June and John is a 2025 English-language romantic comedy thriller film written and directed by Luc Besson.

== Plot==
John, a man stuck in the monotonous routine of office life, is immediately drawn to the vibrant and energetic June, a woman whom he sees while riding the subway. John is encouraged by June to change his life and seek excitement outside of the office. June continues to push him beyond the limits of his comfort, ultimately leading him into a crime spree and on the run from the police.

== Production ==
The film was shot in lockdown in Los Angeles during the COVID-19 pandemic.

== Release ==
The film premiered at the Grand Rex in Paris on April 17, 2025, followed by its broadcast on Ciné+ OCS on April 23, 2025.

==Reception==
A review on the website Wired Italia reads, "The director of cult films such as Nikita, The Fifth Element, Léon, and Dogman returns with a work focused on the urgency of breaking free from the daily grind and enjoying life. He does so through the expressive faces of Luke Stanton, a cross between Sam Rockwell and Tom Cruise, and Matilda Price, a cross between Emma Stone and Margot Robbie." The review concludes, "Nothing original, but Besson's directorial touch is clearly noticeable. At 66, the French filmmaker continues to innovate and dare, this time crafting a fast-paced, rhythmic direction, informed by the language of social media and the use of iPhones and GoPros, in step with the times, with a road movie that in its final section strongly recalls a romantic version of Thelma & Louise. An independent, low-budget film, shot during a pandemic, perhaps less convincing than his previous works (and certainly not up to the level of the memorable Dogman), which nevertheless has the merit of reminding viewers of the importance of living, not surviving, and of doing everything to change one's existence for the better."

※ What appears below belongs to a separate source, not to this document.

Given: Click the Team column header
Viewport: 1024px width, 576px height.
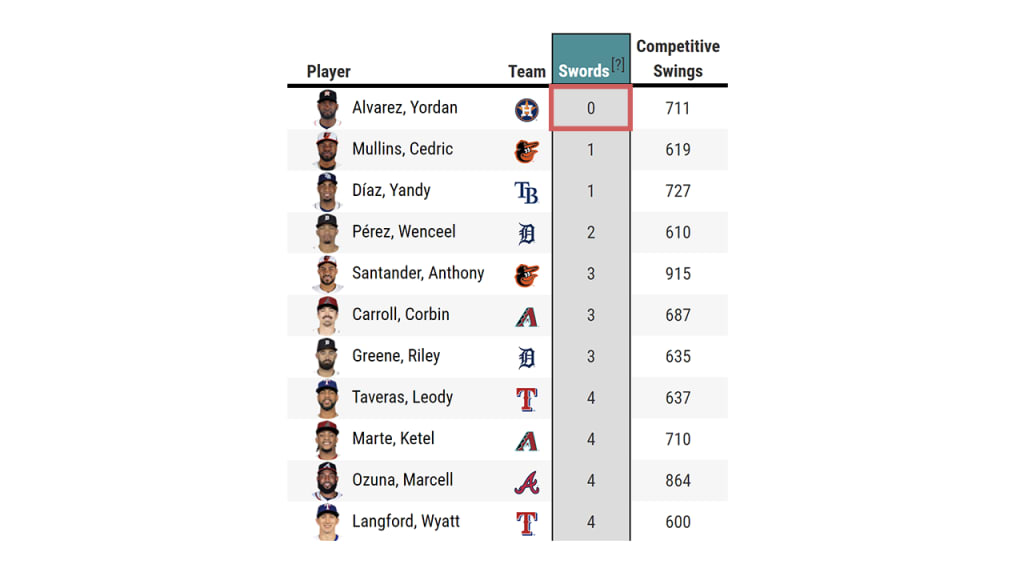Looking at the screenshot, I should click(526, 72).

A review by Bruno Carmelo on meioamargo.com states that "Absolutely no cliché of American indie cinema and road movies escapes Besson in his English-language French production. [...] He works with static figures: John is the ultimate loser, in a caricature of tedious adulthood, while June is the endless excitement, in a caricature of childlike vivacity. Furthermore, the filmmaker seems to believe in the depth of this simple endeavor. [...] While the comedy and magical realism justify some concessions to naturalism, several interactions border on the ridiculous, thanks to the sepulchral conviction of this imagery, typical of newsstand self-help."

A review on the French website Télérama reads, "For nearly a quarter of a century, Luc Besson has sunk into the abyss dear to his little, frustrated free-diver's heart. With each film, he sinks deeper into mediocrity, searching for a second wind that never comes. It's not with this unworthy photocopied romance that he'll resurface, alas. Shot on an iPhone in 2020 in a Los Angeles then in full lockdown, this 'content' (to call it a film would be too much of an honor) resembles yet another aftereffect of the Covid epidemic. How can we imagine, in fact, that its director wasn't himself feverish, at the end of his rope and out of ideas, to dream up such a dud?"

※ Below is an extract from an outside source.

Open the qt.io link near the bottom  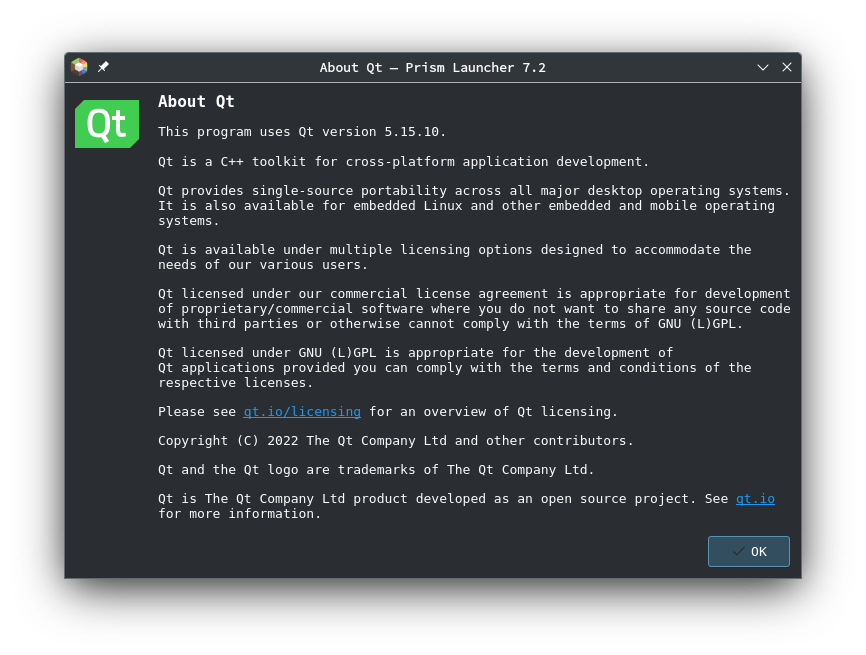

Reviewer Christos Bakatselos of the website flix.gr gave the film a rating of 2 out of 5 stars, writing, "Luc Besson, always a lover of images and dreamy romance, decides this time to cross over to the other side of formalism, shooting the film entirely on a mobile phone. A choice that, although technically impressive in some places, ends up closer to the aesthetic style of Instagram Reels and less to a substantial cinematic experience. The project sometimes seems disarmingly spontaneous and sometimes simply naive, just like its story itself." The review concludes, "But what ultimately weighs down 'June & John' is not its technical choices, but its childish view of the concept of love. Love here is presented as a fantasy full of eggplant sunsets, abstract confessions and momentary romances – as if written by Pinterest's AI. The impulsiveness of the characters, which could be translated as youthful authenticity, ultimately turns into a naive overflow of emotions without background. In an era when the cinema of tenderness and personal perspective needs truths, 'June & John' looks more like a home movie that went the wrong way for festivals. Perhaps if Besson had left technological innovation behind a little and looked straight at what it means to be in love when you’re 20, the result would have been more substantial. As it stands, it's a film that seems to love the idea of love – but doesn’t know what to do with it."

Jacque Mandelbaum of Le Monde wrote, "The director of 'The Big Blue' delivers a juvenile essay that borders on a long, aestheticized music video."